Product Quantization (PQ) attacks the problem from a different angle — compression. Instead of searching fewer vectors, PQ makes each vector cheaper to compare. It decomposes the high-dimensional space into a Cartesian product of lower-dimensional subspaces, quantizes each subspace independently, and replaces exact distance computations with table lookups. The original work by Jegou, Douze, and Schmid demonstrated that this approach could compress vectors to a fraction of their original size while retaining competitive recall (Jegou et al.).

In practice, these methods combine. FAISS — developed by Meta FAIR and currently at v1.14.1 — implements IVF+PQ as a standard configuration: IVF narrows the search space, PQ compresses what remains (FAISS GitHub). Locality Sensitive Hashing (LSH) offers another approach entirely, using hash functions that map nearby vectors to the same bucket with high probability, though it has largely been eclipsed by graph-based methods for dense vector search.

Google Research’s ScaNN library takes a related but distinct approach, using anisotropic quantization that gives higher fidelity to directions more likely to affect the ranking order — a detail that explains its strong showing on the ANN-Benchmarks suite (Google Research Blog).

Three Metrics, Three Different Answers

Choosing an ANN algorithm is half the decision. The other half — and arguably the more consequential one — is choosing what “distance” means. Two vectors can be close under one metric and far apart under another. The metric is not a detail; it is a definition of similarity itself.

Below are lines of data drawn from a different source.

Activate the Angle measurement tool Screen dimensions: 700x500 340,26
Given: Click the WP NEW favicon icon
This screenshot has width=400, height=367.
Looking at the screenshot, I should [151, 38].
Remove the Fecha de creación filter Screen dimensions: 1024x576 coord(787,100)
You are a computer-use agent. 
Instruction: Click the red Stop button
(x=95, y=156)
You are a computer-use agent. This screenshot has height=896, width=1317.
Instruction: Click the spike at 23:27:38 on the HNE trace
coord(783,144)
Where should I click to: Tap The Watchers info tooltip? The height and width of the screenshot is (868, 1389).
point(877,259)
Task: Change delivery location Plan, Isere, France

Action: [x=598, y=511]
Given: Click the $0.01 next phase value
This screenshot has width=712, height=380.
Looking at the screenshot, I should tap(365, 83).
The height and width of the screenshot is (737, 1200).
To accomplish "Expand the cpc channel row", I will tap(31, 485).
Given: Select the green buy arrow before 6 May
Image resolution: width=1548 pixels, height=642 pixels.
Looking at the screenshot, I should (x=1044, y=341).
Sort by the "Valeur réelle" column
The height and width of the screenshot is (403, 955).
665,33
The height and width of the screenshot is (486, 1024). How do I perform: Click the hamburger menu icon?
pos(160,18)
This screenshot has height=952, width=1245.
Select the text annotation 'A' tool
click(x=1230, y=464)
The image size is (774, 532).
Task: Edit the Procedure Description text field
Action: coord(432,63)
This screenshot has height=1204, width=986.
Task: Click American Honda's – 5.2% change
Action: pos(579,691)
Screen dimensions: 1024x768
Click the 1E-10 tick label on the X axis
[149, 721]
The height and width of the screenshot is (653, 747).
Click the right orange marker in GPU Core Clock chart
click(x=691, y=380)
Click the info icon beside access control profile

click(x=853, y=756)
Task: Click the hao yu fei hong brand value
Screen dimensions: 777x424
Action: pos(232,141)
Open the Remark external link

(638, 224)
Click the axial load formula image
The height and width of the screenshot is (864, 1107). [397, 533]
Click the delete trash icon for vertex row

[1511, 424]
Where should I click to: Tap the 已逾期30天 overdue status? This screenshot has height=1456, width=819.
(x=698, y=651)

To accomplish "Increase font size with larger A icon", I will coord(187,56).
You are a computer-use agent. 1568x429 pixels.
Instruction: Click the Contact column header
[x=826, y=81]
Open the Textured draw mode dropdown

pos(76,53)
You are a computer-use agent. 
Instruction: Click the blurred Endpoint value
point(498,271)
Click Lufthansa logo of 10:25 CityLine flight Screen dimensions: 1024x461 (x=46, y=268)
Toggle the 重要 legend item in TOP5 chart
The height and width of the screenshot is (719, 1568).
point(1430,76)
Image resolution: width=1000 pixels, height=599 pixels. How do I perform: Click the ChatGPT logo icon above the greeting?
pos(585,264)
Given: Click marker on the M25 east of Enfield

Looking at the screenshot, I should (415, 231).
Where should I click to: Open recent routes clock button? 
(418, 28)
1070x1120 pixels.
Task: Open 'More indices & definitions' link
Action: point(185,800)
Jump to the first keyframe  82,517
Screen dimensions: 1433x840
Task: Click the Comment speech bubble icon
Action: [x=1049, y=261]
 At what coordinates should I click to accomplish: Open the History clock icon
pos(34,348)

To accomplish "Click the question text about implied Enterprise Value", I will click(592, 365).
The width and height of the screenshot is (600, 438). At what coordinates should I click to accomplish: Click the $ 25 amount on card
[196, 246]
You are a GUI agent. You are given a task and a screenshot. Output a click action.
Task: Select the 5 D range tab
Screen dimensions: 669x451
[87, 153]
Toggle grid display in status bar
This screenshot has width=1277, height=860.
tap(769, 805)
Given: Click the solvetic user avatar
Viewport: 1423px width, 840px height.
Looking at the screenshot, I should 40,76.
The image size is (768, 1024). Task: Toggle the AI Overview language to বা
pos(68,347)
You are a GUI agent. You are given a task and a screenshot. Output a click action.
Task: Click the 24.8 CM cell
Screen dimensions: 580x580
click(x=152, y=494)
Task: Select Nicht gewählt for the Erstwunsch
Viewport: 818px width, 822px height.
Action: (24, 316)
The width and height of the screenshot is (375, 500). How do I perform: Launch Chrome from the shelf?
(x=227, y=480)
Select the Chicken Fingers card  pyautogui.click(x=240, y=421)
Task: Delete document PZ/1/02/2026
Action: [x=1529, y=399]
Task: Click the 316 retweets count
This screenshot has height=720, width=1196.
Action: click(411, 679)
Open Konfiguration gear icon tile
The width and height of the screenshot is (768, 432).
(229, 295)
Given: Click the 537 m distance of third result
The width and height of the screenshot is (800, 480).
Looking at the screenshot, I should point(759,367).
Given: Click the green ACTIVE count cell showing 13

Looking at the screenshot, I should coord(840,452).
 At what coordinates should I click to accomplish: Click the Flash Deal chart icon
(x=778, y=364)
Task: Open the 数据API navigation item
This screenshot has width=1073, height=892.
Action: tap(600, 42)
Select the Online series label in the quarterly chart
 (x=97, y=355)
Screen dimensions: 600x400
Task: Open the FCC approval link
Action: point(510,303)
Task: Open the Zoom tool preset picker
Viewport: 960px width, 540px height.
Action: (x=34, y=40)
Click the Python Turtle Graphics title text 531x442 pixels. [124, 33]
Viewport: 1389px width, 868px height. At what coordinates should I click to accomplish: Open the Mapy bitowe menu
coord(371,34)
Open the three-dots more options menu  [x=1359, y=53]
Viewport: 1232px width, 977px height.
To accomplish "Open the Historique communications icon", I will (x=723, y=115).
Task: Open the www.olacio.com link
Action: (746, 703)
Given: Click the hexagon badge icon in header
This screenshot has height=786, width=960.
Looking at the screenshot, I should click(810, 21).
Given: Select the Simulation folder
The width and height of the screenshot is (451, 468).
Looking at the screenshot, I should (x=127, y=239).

Cosine Similarity measures the angle between two vectors, ignoring their magnitude entirely. Two vectors of wildly different lengths pointing in the same direction score 1.0; perpendicular vectors score 0.0; opposite vectors score -1.0. This makes it the default choice for text embeddings where document length should not influence relevance — a 200-word abstract and a 50-page paper about the same topic should be equally “similar” to a query about that topic (Pinecone Docs).

Euclidean distance measures the straight-line distance between two points in vector space. Unlike cosine similarity, it is sensitive to magnitude — a vector scaled by a factor of ten is now “far away” from its original, even though it points in the same direction. This matters when magnitude carries information: in recommendation systems, a user embedding with higher magnitude might represent stronger preference.

Dot product is influenced by both magnitude and direction. On normalized vectors (unit length), dot product and cosine similarity produce identical rankings. On unnormalized vectors, dot product rewards both alignment and magnitude — which can be useful or catastrophic, depending on whether your embedding model was trained with that expectation.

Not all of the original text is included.